Con la misma brusquedad le separó y le escupió una vez más en la cara.

  • Te has portado bien, puta. Me has alegrado el día.

Esteban pensó en decir algo, cualquier cosa, mas el desconocido ya se había dado la vuelta, alejándose con paso tranquilo pero firme. Él en cambio se quedó allí un minuto, pensando en aquel beso que no tenía por qué haberle dado. Vale, había sido un beso guarro pero, uau, realmente no se esperaba aquel regalo.

Caminó hacia su casa, impaciente por poder tocarse un rato. Cuando llegó, puso el máximo cuidado al abrir la puerta para no despertar a nadie. Estaba todo oscuro y en silencio. Se apresuró a entrar en su habitación, cerró con pestillo y encendió la luz. Se quitó la camisa y olisqueó los medallones de lefa, incluso lamió alguno; qué pena que para el día siguiente ya estén secos. Estaba excitadísimo, se quitó los pantalones y observó una mancha oscura y circular en sus boxer, provocada por la prelefa que le llevaba saliendo desde la primera chupada de polla. Se acostó boca arriba en su cama, pellizcándose un pezón y machacándosela a saco. Pensó en meterse un dedo pero su agujero aún estaba bastante grande, su dedo no habría sido nada comparado con aquella polla, aquel macho, aquel cabrón que me hizo su puta….
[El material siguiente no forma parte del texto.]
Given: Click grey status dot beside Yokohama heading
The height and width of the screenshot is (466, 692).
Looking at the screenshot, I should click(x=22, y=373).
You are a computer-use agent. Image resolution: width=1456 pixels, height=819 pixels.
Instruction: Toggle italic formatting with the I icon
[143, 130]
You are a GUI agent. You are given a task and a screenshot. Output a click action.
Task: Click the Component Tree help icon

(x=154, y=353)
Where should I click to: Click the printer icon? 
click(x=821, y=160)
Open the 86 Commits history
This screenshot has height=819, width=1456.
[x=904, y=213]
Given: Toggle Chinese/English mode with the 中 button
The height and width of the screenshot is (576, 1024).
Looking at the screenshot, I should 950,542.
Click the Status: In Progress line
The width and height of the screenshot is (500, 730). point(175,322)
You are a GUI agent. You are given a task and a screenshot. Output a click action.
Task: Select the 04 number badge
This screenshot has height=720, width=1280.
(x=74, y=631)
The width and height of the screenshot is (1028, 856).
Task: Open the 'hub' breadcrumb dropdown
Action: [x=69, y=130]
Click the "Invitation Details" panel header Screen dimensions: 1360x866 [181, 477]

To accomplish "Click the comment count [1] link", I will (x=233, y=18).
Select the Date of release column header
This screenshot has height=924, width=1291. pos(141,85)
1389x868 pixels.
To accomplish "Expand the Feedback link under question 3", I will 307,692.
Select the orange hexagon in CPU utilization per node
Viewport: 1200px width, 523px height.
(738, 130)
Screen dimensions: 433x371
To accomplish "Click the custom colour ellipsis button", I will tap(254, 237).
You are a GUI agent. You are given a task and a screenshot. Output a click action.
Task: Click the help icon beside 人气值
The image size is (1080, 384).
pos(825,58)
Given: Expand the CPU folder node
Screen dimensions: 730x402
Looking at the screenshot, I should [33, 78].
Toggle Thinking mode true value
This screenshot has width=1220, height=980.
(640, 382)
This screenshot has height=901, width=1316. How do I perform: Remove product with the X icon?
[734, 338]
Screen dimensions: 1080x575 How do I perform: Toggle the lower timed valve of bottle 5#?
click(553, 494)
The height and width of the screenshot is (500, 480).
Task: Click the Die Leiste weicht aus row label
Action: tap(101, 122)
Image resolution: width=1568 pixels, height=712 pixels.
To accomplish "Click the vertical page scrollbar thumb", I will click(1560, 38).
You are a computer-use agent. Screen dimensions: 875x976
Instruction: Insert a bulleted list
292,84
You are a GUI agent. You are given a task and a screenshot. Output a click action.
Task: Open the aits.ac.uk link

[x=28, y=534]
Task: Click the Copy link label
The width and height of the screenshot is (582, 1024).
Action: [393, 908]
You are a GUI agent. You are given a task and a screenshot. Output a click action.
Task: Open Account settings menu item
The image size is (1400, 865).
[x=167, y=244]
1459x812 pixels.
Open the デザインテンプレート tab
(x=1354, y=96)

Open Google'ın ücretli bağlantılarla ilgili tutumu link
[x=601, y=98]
  • ¡¡Aahhhh…..!! –trató de no gritar muy fuerte cuando se corrió. Le llegó un chorro hasta la barbilla, y varios más empaparon su pecho y abdomen.

Esteban se quedó así, jadeando, flipándolo, saboreando distraídamente un poco de lefa que recogía de su barbilla con dos dedos y paladeaba después con su lengua. Para qué limpiarse. Sin poder dejar de pensar en la cara de chulo de aquel macho, se quedó dormido.